**Work instruction:** Look through the material below. Copy every line with the string "ending" in it.

**Task inputs:**
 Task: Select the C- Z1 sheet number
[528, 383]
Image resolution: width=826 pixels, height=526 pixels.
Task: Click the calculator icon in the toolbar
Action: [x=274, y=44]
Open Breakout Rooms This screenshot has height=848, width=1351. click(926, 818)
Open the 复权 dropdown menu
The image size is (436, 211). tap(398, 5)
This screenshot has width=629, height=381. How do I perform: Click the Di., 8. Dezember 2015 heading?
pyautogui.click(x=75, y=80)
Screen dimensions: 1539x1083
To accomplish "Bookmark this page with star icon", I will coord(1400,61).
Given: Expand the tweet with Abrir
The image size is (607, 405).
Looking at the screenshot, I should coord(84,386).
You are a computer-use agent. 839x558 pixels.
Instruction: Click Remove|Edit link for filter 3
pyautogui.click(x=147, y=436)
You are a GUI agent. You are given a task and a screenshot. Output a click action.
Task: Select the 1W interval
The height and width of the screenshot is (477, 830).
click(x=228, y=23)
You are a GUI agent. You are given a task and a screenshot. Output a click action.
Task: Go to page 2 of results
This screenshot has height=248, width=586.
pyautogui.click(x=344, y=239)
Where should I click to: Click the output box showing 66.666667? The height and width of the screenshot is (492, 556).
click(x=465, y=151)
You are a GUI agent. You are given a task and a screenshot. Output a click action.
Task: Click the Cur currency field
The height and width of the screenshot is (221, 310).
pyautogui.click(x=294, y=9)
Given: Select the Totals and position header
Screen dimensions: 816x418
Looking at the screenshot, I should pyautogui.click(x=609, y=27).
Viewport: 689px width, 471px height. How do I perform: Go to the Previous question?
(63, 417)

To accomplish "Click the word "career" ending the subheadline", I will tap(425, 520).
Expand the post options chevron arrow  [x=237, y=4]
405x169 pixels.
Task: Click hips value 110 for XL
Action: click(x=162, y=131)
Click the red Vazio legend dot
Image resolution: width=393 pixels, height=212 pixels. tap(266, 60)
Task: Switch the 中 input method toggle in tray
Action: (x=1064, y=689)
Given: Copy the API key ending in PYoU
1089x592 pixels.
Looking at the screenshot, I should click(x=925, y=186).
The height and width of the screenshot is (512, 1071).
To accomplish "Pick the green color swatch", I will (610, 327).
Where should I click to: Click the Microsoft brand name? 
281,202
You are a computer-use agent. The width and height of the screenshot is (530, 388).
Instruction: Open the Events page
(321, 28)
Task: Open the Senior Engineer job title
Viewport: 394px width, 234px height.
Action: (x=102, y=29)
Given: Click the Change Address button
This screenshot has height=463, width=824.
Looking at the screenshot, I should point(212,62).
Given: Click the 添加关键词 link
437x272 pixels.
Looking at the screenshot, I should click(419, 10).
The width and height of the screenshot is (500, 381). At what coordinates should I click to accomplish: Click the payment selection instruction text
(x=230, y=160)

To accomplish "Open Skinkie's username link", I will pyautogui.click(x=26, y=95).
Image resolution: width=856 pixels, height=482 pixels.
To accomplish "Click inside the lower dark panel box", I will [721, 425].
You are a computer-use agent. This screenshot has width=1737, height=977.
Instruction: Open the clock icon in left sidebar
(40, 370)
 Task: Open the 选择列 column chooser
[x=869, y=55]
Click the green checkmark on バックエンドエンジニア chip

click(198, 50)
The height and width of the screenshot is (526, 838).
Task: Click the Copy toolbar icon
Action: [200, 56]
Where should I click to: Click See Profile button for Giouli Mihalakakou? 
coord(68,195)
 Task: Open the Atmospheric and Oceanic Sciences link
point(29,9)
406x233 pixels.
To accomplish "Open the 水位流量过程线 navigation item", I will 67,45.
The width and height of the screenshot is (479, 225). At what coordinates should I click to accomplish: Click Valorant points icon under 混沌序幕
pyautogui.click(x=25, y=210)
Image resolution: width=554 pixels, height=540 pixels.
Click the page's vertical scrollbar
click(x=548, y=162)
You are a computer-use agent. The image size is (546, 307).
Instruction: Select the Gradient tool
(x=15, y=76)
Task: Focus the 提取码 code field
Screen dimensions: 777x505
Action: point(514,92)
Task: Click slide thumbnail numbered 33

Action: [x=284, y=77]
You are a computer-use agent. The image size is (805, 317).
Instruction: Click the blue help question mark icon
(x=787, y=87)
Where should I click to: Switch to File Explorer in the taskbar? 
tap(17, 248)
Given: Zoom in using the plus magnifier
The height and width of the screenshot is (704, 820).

**Exercise response:**
To accomplish "Click the word "career" ending the subheadline", I will tap(425, 520).
Given: Copy the API key ending in PYoU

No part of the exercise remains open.